■ **What you have to do**
Format the records as a JSON list of strings, from the line containing "1024x489 pixels." through the end of the records, with one string per line and no blank lines. Omit the pictures from the list.

■ **Data to process**
---
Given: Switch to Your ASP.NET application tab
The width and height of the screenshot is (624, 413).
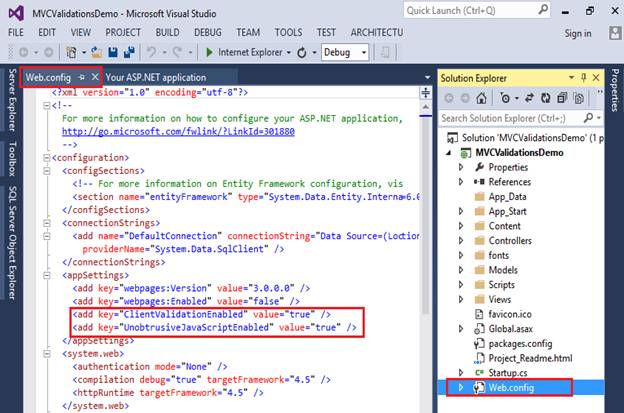Looking at the screenshot, I should [155, 77].
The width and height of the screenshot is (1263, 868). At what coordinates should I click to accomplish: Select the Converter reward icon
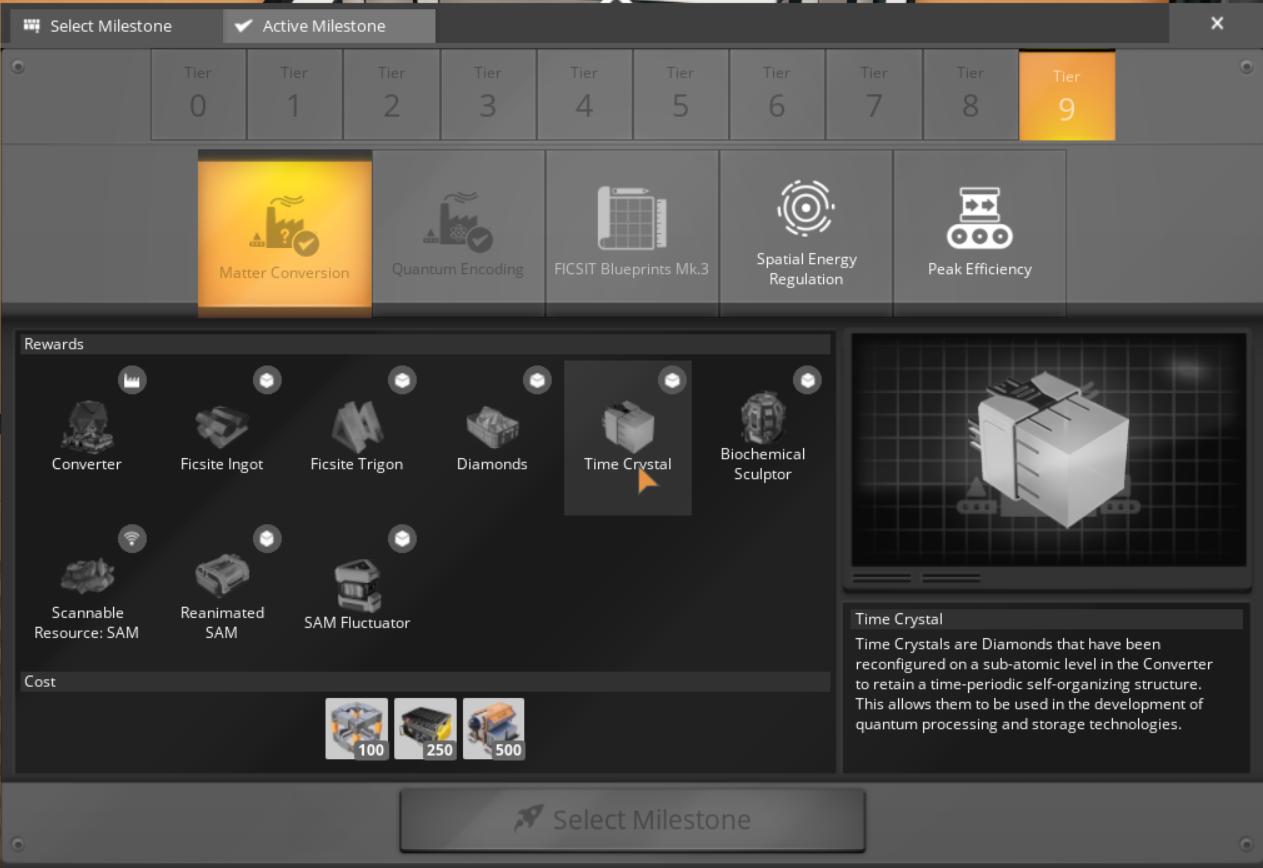pyautogui.click(x=87, y=425)

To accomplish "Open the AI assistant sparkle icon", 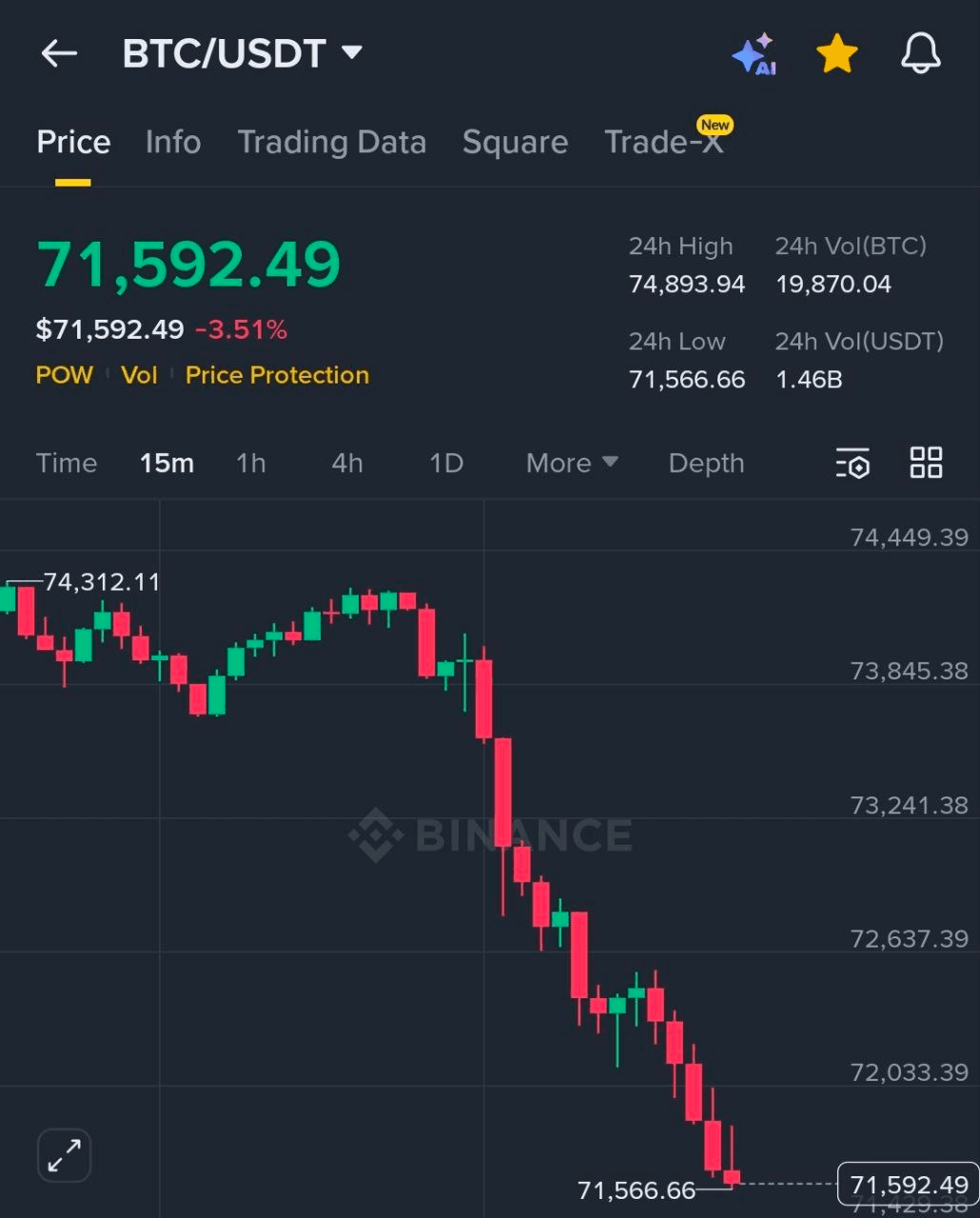I will point(755,55).
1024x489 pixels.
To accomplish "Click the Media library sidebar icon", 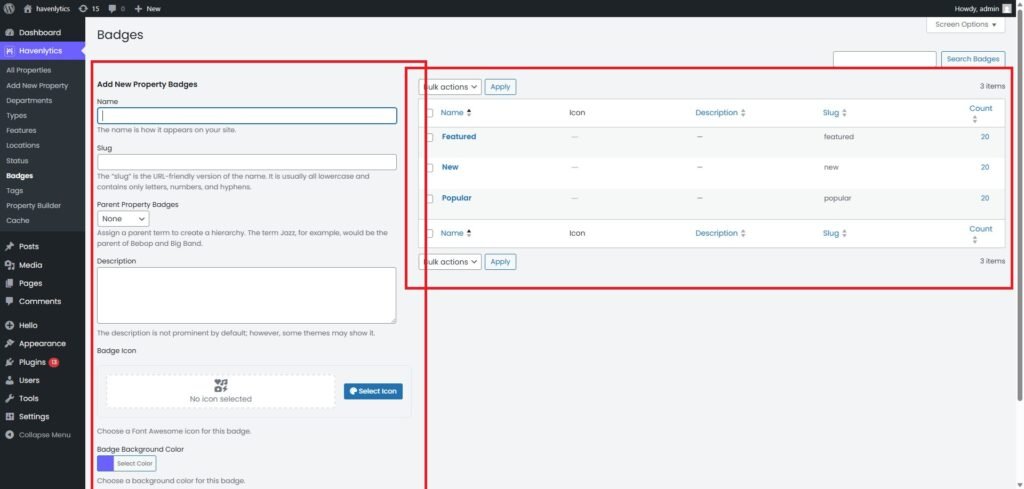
---
■ **Full response**
[
  "1024x489 pixels.",
  "To accomplish \"Click the Media library sidebar icon\", "
]